Ultra-processed food furore leaves a woolly taste in the mouth
The writer is the FT’s food critic
Ultra-processed foods (UPFs) have been having a bad week. Or more to the point, all those people out there gleefully ultra-processing food or investing in the companies that do, have been having an awful couple of years.
Everybody’s down on UPFs, from TV chefs and medics to MPs. It’s the bogeyman of the day. But UPFs aren’t primarily a problem of nutrition, but a matter, first, of language and then of politics.
There’s no doubt about the threat. UPFs will kill us in droves, through pushing up rates of obesity, cancer, heart problems and type 2 diabetes. Yet the terminology used around this reality is rubbish, the descriptions dangerously weak.
I’m eating a sandwich while I type this. Two slices of bread, baked from intensively farmed wheat, then industrially milled in a commercial bakery. There’s butter, made from milk harvested from cows that are, to some degree, genetically fiddled with and probably milked in a robot-operated parlour. The cheddar came in a brick, so is certainly mass-produced, and the pickles were made by the manager of one of my restaurants and her mum in the Czech Republic. The ensemble took weeks and dozens of processes. Is my lunch ultra-processed? Nope.

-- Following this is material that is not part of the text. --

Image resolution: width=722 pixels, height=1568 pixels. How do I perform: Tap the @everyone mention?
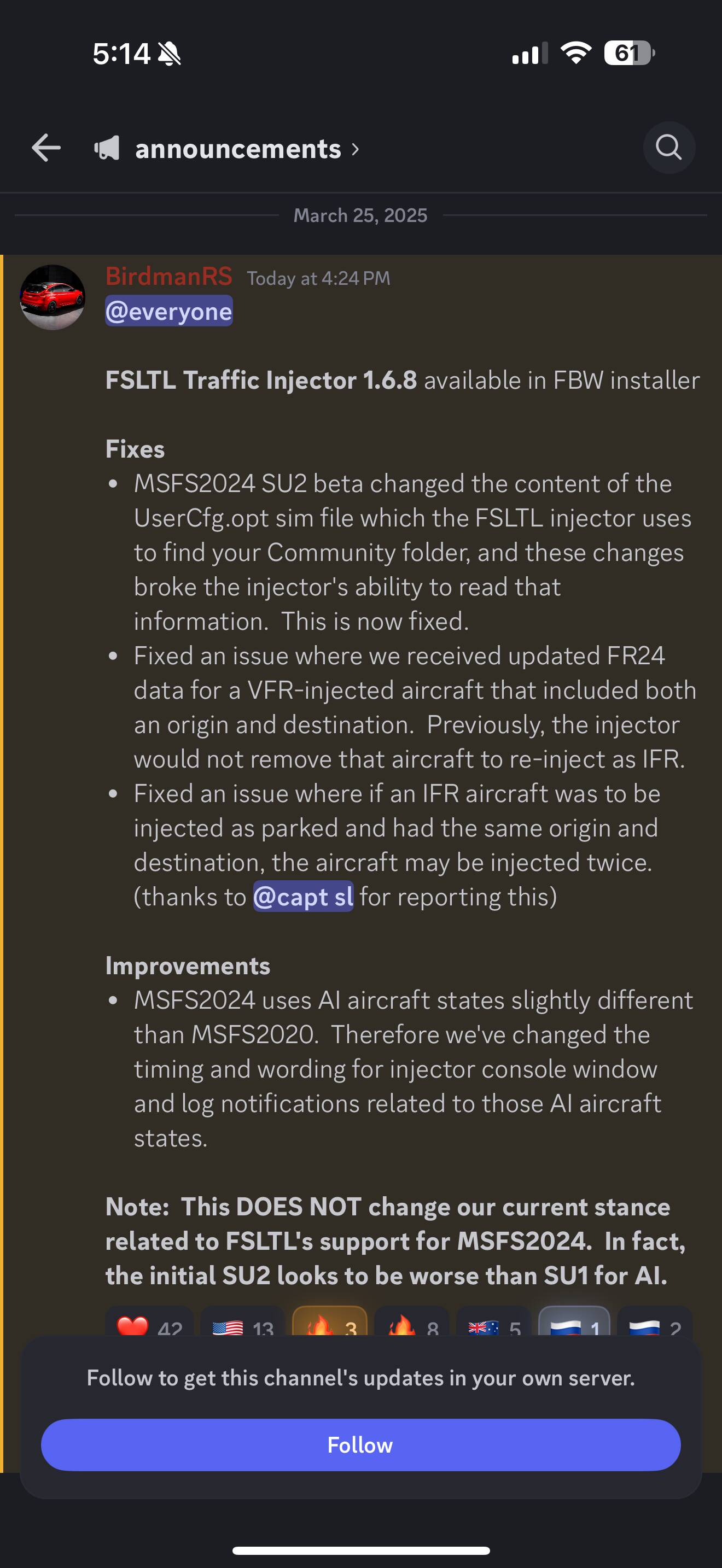pos(168,311)
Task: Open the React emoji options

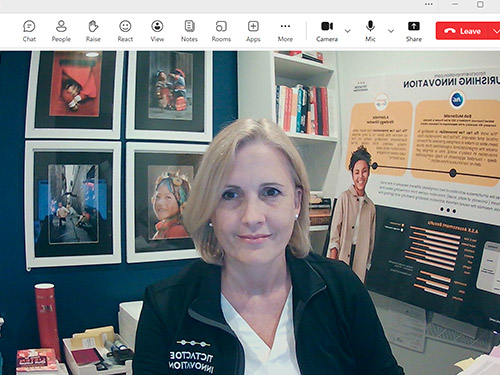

If, on the other hand, I open a can of Diet Coke, a packet of crisps, a pod of ready-made chicken tikka masala or a jar of pasta sauce with a gurning celebrity on the label . . . it definitely is.
Current working definitions come from the Nova classification that categorises foods “according to the extent and purpose of food processing, rather than in terms of nutrients”. This is recognised by the Food and Agriculture Organization, the UN body, and now accepted pretty much everywhere. There are four classes, culminating in UPFs, which contain ingredients that you couldn’t add at home: unfamiliar chemicals for colouring, sweetening and preserving. The principle culprits are “Chorleywood” process bread (invented in a lab in 1961 to extend shelf life), ready meals, reconstituted meat and almost all breakfast cereals.
Not simple when you’re pushing your trolley around the supermarket. In fact, a lousy, imprecise and unusable bit of language. So where does it get political? Well, in this classification, food often gets more dangerous the more it intersects with business.
We process foods to make them look and taste better and last longer. As soon as this reaches a degree of complexity where every process and ingredient is not clear to the person about to eat it, there is the opportunity, driven by a commercial imperative, to economise and boost profit margins.
One of the simplest practical definitions of an UPF for a busy shopper is heavily marketed products, because marketing costs money. It comes, in the first instance, from economies of scale but inevitably ends with cheaper or artificial ingredients and wonder chemicals. That’s market forces — and combating them would take a political intervention.
The really shocking insight is that, because UPFs are mass-produced and made of the cheapest ingredients, they are the only affordable choice for many, all the more so during a cost of living crisis. More than half the calories consumed by the average person in the UK now come from UPFs.
So the current furore doesn’t represent the discovery of a dangerous new food group or health threat. Instead it reveals the timeless philosophical truth that selling food, possibly the oldest and simplest human transaction, is depressingly zero sum. “Processing” is a continuum from some local artisanal baker, through businesses that preserve or enhance basic foods to companies whose profit endangers the health of millions of consumers. UPF is simply a new way to describe the extreme end of the spectrum.
A political definition is the only useful one here. It might contain unpalatable truths but it’s less woolly and leaves a far better taste in the mouth.